Wie es weitergeht, das weiß er nicht. Nach geltendem Recht ist er ein sogenannter Dublin-Fall. Ihm droht die „Rücküberstellung“, wie das im schönsten Behördendeutsch heißt, nach Bulgarien. Davor hat er Angst, das spürt man im persönlichen Gespräch immer wieder.

Die Lebenssituation für Flüchtlinge sei katastrophal, egal ob in Ungarn oder Bulgarien, bestätigt AK Asyl-Mann Flößer. Selbst in Italien gebe man die unerwünschten Zuwanderer einfach der Obdachlosigkeit preis. „Kein Mensch kümmert sich um sie.“ Menschen würden „wie Container“ zwischen den Ländern hin- und hergeschoben, beklagt Günther Flößer den europäischen Egoismus und den Zynismus der einzelnen Regierungen. Er fordert eine gerechte Aufnahmequote für alle europäischen Länder.

Mohamad lernt Deutsch – und er ist ein guter Schüler, versteht viel und kann sich schon ordentlich verständigen. Das gilt auch für Husein Albakari aus Aleppo, dem der Bürgerkrieg seinen Lebenswunsch, Journalist zu werden, möglicherweise für immer zerstört hat.

Ihn führt seine Flucht in den Nordirak, in die Türkei, nach Griechenland, Mazedonien, Ungarn. Unter Zwang nimmt ihm die Polizei Fingerabdrücke ab und droht, ihn ins ehemalige Jugoslawien zurückzuschicken. Er fährt mit einem Zug von Budapest nach München. Zirndorf. Karlsruhe und Backnang sind die weiteren Stationen.

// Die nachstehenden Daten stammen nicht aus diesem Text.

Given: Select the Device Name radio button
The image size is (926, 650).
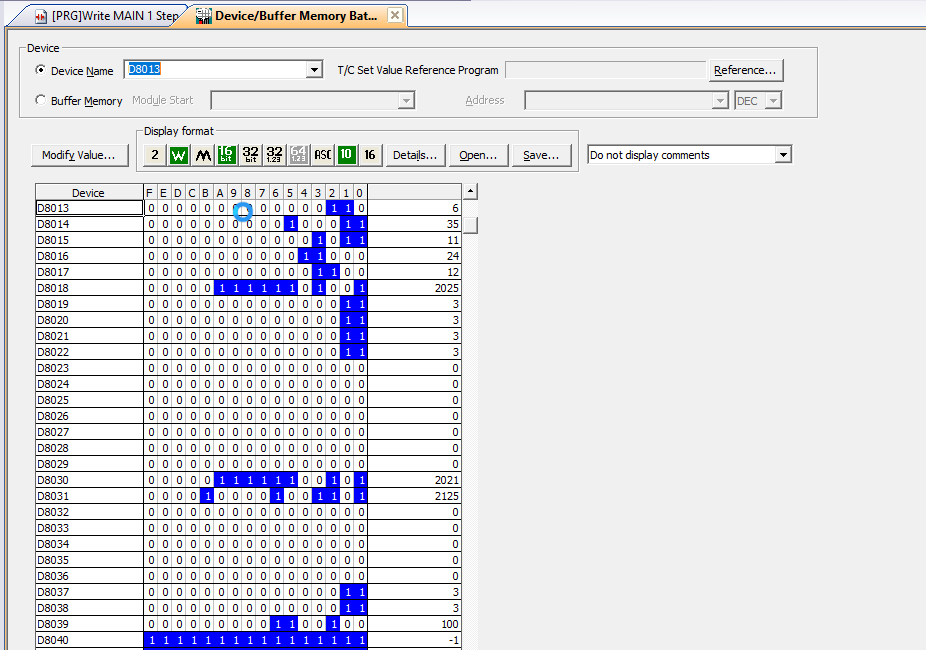Looking at the screenshot, I should click(41, 70).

Hier wartet er nun mit den anderen Flüchtlingen darauf, dass von überforderten Behörden sein Asylantrag bearbeitet werden möge. Wie lange das noch dauern wird – das kann ihm niemand sagen. Ihm droht, da auch er ein „Dublin-Fall“ ist, eine Rücküberstellung nach Ungarn. Doch bei syrischen Bürgerkriegsflüchtlingen zeigt sich Deutschland bisher großzügig, was die Aufenthaltsgestattung angeht.

Die Träume und Wünsche der jungen Flüchtlinge sind recht unspektakulär – für unsere Verhältnisse. Sie wollen eine gute Arbeit oder studieren. „Vielleicht heiraten“ möchten sowohl Husein als auch Mohamad.

Mustafa Habianeh und seine Familie sind einen Schritt weiter, sie haben das erreicht, worauf die beiden anderen noch hoffen: Sie haben eine Aufenthaltserlaubnis erhalten und sind jetzt mit dieser Sicherheit im Rücken auf der Suche nach einer Wohnung. Mustafa lernt derzeit Deutsch bei einem privaten Träger und möchte so schnell wie möglich in Deutschand arbeiten.

Ein persönliches Happy End könnte sich für Mohamad Kassem abzeichnen. Er hat eine deutsche Freundin gefunden, wie er am Ende des Gesprächs fast schon schüchtern, aber stolz erzählt. Außerdem will er ehrenamtlich in einer sozialen Backnanger Einrichtung mitarbeiten, entsprechende Kontakte sind schon geknüpft. Davon erhofft er sich, noch besser Deutsch zu lernen und viele Menschen kennenzulernen. Er wolle damit etwas zurückgeben, denn in Deutschland habe er bisher sehr viel Unterstützung und freundliches Entgegenkommen erfahren. Doch solange sein Asylverfahren nicht entschieden ist, bleibt vor allem eins: das bedrückende Gefühl nicht zu wissen, wie es weitergehen wird.